- **Your instructions**: Would you please output, word for word, the span of the listing below that opens on the line containing "Noticias em Geral (88, 78)" and closes on the line containing "Image resolution: width=1728, height=1177."? Include both ends and nothing more.

- **Records**:

=== Section Start ===

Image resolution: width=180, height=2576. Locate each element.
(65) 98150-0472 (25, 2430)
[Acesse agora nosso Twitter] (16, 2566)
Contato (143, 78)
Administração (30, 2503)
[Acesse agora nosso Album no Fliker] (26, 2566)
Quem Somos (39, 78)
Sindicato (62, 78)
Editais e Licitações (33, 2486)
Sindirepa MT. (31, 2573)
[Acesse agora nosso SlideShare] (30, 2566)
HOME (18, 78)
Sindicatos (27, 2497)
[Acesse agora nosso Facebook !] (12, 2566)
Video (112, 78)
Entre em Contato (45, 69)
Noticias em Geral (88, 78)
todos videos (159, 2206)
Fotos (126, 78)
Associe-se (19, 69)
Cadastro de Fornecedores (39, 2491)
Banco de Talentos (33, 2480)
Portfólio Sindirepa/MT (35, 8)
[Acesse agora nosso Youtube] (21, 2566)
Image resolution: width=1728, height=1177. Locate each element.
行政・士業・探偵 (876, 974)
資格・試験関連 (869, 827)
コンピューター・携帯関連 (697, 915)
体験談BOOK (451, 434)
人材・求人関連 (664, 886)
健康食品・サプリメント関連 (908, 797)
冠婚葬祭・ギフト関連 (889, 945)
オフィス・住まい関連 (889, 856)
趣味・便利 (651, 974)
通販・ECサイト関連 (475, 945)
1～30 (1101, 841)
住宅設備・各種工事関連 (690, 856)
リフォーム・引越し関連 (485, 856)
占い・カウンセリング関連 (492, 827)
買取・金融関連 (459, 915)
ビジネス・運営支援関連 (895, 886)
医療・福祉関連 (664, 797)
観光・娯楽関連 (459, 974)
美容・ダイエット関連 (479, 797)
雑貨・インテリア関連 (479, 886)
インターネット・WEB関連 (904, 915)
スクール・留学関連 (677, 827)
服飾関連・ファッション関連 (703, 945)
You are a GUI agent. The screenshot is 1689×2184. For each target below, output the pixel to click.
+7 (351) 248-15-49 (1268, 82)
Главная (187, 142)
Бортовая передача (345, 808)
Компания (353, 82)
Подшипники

=== Section End ===

- **Answer space**:
Noticias em Geral (88, 78)
todos videos (159, 2206)
Fotos (126, 78)
Associe-se (19, 69)
Cadastro de Fornecedores (39, 2491)
Banco de Talentos (33, 2480)
Portfólio Sindirepa/MT (35, 8)
[Acesse agora nosso Youtube] (21, 2566)
Image resolution: width=1728, height=1177. Locate each element.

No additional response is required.